Das Nationalgericht Brasiliens- wenn man es auch nicht überall findet – ist die Feijoada. Das sind schwarze Bohnen mit verschiedenen getrockneten, gesalzenen und geräucherten Fleischstücken. Ursprünglich wurde es als billiges Essen für die Sklaven aus Resten zubereitet. Die Feijoada ist in Rio de Janeiro das traditionelle Mittagessen am Samstag. Man serviert sie completa, also mit weißem Reis, ganz fein geschnittenem Kohl, in Butter geröstetem Maniokmehl und Orangenscheiben.

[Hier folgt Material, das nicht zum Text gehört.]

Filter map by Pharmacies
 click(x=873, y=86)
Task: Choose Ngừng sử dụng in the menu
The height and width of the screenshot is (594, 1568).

Im Süden gilt Churrasco, vor allem bei ausländischen Besuchern, als sehr schmackhaft. Churrasco ist eine Grillspezialität aus mehreren Fleischsorten.
Ursprünglich stammt er aus dem Süden, wo Gauchos das Fleisch über offenem Feuer grillten. Heute aber ist Churrasco in ganz Brasilien verbreitet. Im Gebiet von Minas Gerais gibt es herzhafte Bohnen- und Schweinefleischgerichte. Auch machen Sie eine sehr gute Wurst. Bife a cavalo com fritas (Fleisch mit Ei und Bratkartoffeln) ist in vielen Gegenden verbreitet. An der ganzen Küste gibt es Fischgerichte, doch der Nordosten ist berühmt für seine Meeresfrüchte, Krabben und Hummer. Viele brasilianische Desserts werden aus Früchten, Kokosnuss, Eigelb oder Milch gemacht. Aus Früchten, Fruchtsäften und aus Süßkartoffeln kocht man auch Kompott oder ganz dicke Konfitüren. Diese werden zusammen mit mildem Käse oder auch Quark angerichtet.


Außer Kaffee, alkoholischen Getränken, Mineralwasser und Limonade trinken die Brasilianer im Süden auch gerne Maté (Kräutertee). Batidas (Shakes) aus Fruchtsäften und Alkohol erfreuen sich ebenso großer Popularität. Aber auch Brasiliens ureigenstes, einzigartiges Gebräu cachaca – Zuckerrohrschnaps mit einem ganz eigenen Aroma.
Nach dem Essen gibt es oft noch eine kleine Tasse starken, reichlich gezuckerten schwarzen Kaffee (Cafezinho). Dieser Cafezinho wird oft mehrmals am Tag getrunken.
Das andere typische Nationalgetränk, die „caipirinha“ aus Zuckerrohrschnaps (cachaça), Limonenstücken, Zucker und Eis, trinken allerdings mehr die Touristen.

 

Einige Spezialitäten:


Aipim frito:
Frittierte Maniokwurzeln


Vatapà:
Ein Brei aus frischen oder auch getrockneten Garnelen, Fisch, Kokosnussmilch, Erdnusscreme, Dendé Öl und verschiedenen Gewürzen


Salgadinhos:
Kleine Häppchen wie z.B. kleine Pasteten mit Speck, Fleisch, Fisch, oder Käse gefüllt. Aber auch Fleisch- oder Fischbällchen. Oder auch kleine Quiches.


Beijus:
Eine weiße Tortilla aus tapioka gefüllt mit geraspelter Kokosnuss


Xinxim de galinha:
Dies ist ein Hühnerfricassee mit Dendé Öl und Kokosnussmilch


Acarajé:
Kleine Pastetchen aus in Dendé Öl frittierten Bohnen gefüllt mit getrockneten Garnelen und Pfefferschoten


Bacalhau:
Kabeljau als Stockfisch auf die verschiedensten Arten und Weisen zubreitet


Palmito:
Palmherzen zubereitet als Salat, Suppe oder auch als Füllung für kleine Pasteten


Pào dequeijo:
Käsetasche


Carne seca:
Gesalzenes Dörrfleisch


Cosido:
Verschiedene Fleischsorten, die mit Wurzelgemüse, Kürbis und Kohl gekocht werden.


Bobó de carmarào:
Maniokwurzeln werden gekocht und dann püriert. Man reicht sie mit Garnelen, Dendé Öl und Kokosnussmilch



Queijo minas:
Ein milder, frischer weißer Käse

Cuscuz:
Ein Pudding aus tapioka, geraspelter Kokosnuss und Kokosnussmilch



Linguica:
Ausgezeichnete Schweinewürstchen


Pato no tucupi:
Dies ist eine Ente mit tucupi Sauce die aus Manjokblättern zubereitet wird.


Tacacá:
Eine tucupi Sauce mit Manjokstärke



... und natürlich immer wieder bester, frischester Fisch in allen Variationen
sowie frische tropische Früchte aller Art.